BC took a deep breath.
"I...look. You guys...you know what happens as well as I do. We can't...if one of you's got it, then-"
The chanting stopped.
"Then you 'ave to go outside, oui?" Québec said, calmly. Too calmly. It was an emotionless monotone, without a cuss or a complaint about the language it was delivered in. There was no feeling behind the words. It was like Québec was incapable of feeling at all anymore.
BC swallowed dryly, and Québec resumed his endless recitations.
Alberta snarled when the light hit her, some of the old fire back in her blue eyes. "Well, it wasn't me. And it sure as fuck wasn't Sasky. I ain't goin' out there, not until it's...safe." The last word was softer. More fearful.
Tinged with agony and loss and regret.
BC looked over at her stone-faced twin. Saskatchewan's face was an unreadable mask, like it always was- a pokerface that had hardened almost permanently, it seemed.

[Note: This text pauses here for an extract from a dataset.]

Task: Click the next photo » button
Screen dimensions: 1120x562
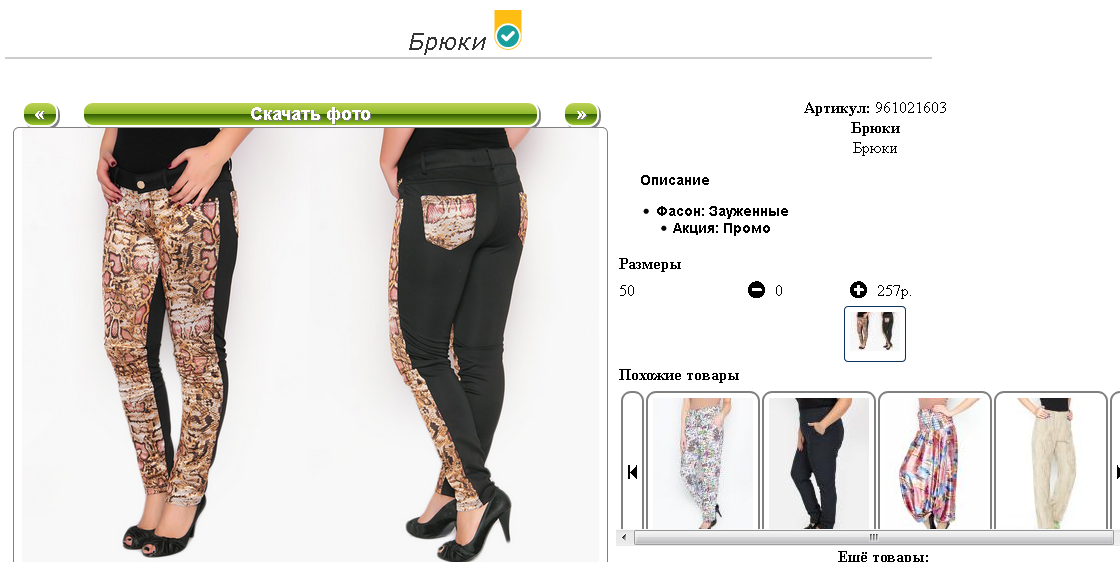Action: point(581,114)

Yet sometimes, in the dead of the night, she swore she could hear the twins weeping for what they had lost; perhaps it was only her imagination.
"Well, then who was it?!" BC snapped, "It's one of us or all of us. Either one of us goes outside, or we all die. End of story. You guys know how this works."

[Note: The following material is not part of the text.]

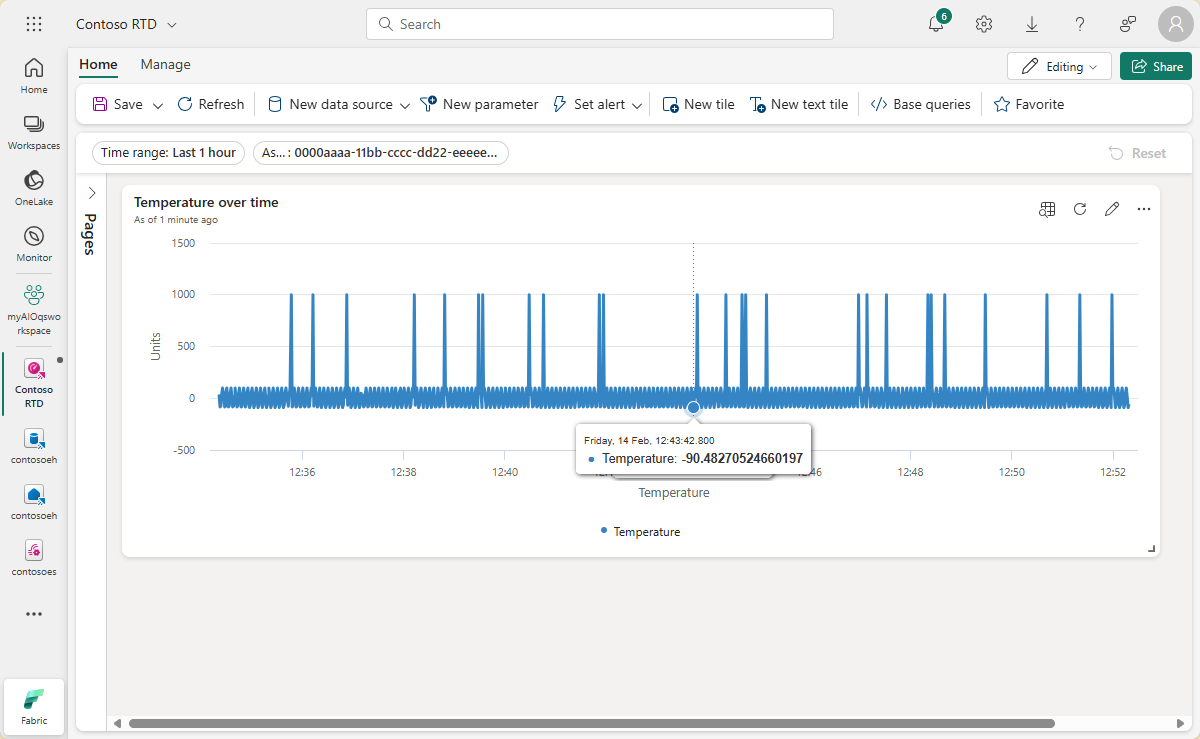This screenshot has height=739, width=1200.
Task: Open the Fabric switcher at the bottom left
Action: tap(33, 706)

"That's what you said when you sent Manny out." Alberta's voice was suddenly flat. Emotionless. Eyes blank and hollow.
Manitoba had coughed.
And so he had to go outside.
Silence.
BC looked over at Alberta and Saskatchewan. Opened her mouth to ask. It had come from over there. The sound in the blackness was clear as a gunshot.
"I coughed."
Alberta turned to her twin, eyes wide.
"n-NO!" she yelled, grabbing her brother and slamming him into the concrete in desperation, " No, you didn't- no! No, this is ridiculous, Sasky- you can't-"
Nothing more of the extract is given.